Dopo il rigore parato a Yeboah, il Venezia non smette immediatamente di giocare diversamente dalla scorsa partita. Arrivano ancora le conclusioni di Adams e Hainaut, fermate da Mandas. La squadra però continua ad essere sterile in attacco e concede tantissime occasioni alle avversarie.
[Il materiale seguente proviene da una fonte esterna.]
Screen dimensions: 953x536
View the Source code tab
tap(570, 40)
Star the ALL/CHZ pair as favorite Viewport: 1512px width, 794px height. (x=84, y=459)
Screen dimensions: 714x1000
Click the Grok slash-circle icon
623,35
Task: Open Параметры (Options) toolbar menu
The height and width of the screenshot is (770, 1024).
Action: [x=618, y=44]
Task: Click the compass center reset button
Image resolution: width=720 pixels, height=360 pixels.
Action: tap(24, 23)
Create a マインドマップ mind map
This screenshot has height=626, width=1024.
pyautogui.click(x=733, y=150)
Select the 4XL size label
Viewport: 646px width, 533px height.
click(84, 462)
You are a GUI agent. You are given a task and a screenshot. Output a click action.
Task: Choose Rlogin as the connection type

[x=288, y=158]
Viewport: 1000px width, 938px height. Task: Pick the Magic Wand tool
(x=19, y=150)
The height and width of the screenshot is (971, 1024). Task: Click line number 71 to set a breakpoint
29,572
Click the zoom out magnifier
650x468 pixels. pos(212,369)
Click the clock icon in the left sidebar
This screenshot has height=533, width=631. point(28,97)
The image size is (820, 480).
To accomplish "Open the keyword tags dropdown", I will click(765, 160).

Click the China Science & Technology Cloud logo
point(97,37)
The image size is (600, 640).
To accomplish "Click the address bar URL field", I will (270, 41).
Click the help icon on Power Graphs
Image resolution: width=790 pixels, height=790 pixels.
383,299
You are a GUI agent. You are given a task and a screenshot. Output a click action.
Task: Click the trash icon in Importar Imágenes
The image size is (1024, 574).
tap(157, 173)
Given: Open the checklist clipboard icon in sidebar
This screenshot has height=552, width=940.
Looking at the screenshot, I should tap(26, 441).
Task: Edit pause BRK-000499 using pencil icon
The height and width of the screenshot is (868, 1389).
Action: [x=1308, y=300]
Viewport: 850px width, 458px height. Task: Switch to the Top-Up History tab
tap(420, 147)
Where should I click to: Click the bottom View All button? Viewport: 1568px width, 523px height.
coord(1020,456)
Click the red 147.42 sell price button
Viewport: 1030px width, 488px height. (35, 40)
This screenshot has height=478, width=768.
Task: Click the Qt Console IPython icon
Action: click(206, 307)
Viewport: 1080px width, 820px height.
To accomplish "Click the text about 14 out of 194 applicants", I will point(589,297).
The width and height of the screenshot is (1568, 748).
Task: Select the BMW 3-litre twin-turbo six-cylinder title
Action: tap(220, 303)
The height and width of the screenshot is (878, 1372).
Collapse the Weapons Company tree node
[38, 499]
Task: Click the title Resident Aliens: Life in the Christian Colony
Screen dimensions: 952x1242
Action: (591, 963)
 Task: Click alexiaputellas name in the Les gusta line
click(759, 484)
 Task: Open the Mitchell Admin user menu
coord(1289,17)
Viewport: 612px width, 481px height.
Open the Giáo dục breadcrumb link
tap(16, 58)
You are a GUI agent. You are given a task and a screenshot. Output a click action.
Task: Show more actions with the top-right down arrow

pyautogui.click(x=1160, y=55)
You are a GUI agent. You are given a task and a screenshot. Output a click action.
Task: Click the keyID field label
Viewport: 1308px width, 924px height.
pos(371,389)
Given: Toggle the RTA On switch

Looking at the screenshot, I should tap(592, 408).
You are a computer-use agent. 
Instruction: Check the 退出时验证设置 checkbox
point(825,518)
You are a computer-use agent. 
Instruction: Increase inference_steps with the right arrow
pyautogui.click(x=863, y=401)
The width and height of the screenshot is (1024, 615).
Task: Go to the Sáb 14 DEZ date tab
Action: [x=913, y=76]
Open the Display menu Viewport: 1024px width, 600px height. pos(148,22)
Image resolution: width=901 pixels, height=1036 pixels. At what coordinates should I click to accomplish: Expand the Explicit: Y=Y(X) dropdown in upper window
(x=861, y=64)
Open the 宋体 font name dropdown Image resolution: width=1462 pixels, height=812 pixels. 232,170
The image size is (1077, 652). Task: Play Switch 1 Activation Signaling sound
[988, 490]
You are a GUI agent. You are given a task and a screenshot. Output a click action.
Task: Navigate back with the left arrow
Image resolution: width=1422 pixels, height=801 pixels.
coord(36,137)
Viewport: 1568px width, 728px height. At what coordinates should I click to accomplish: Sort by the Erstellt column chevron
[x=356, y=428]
Yeboah pesa sulla partita, ma non può spiegare tutto

La serata di Yeboah passa inevitabilmente attraverso due episodi: il rigore respinto da Mandas e l’intervento su Taylor che, nella ripresa, concede alla Lazio la possibilità di andare avanti. Sono errori pesanti, soprattutto in una partita rimasta in equilibrio fino all’intervallo. Nasconderli non avrebbe senso.

La nostra opinione

Il risultato racconta una sconfitta, ma dalla partita vista al Penzo si può trovare qualcosa di positivo. Il Venezia disputa infatti un buon primo tempo, crea diverse occasioni e ha anche la grande opportunità di passare in vantaggio, ma Mandas para il rigore a Yeboah e tiene in piedi la Lazio.

Nella ripresa cambia tutto. Un altro episodio che coinvolge Yeboah porta al rigore trasformato da Zaccagni, poi Noslin firma lo 0-2. La Lazio dimostra maggiore concretezza: soffre quando deve soffrire e colpisce quando ne ha l’occasione.

La sensazione dallo stadio è quindi contrastante: il Venezia dimostra di poter mettere in difficoltà anche avversari come la Lazio, ma deve trasformare le buone prestazioni in risultati.

Il Venezia può ripartire dalle occasioni create e da alcuni momenti positivi della prestazione, ma non può accontentarsi. Cinque sconfitte nelle prime cinque giornate sono un dato pesante e gli errori nelle due aree continuano a costare punti.

Ora saranno decisive le prossime ore e i prossimi giorni per valutare da parte della società e della dirigenza il lavoro di Giovanni Stroppa decisamente in bilico dopo questa lunga serie di sconfitte pesanti.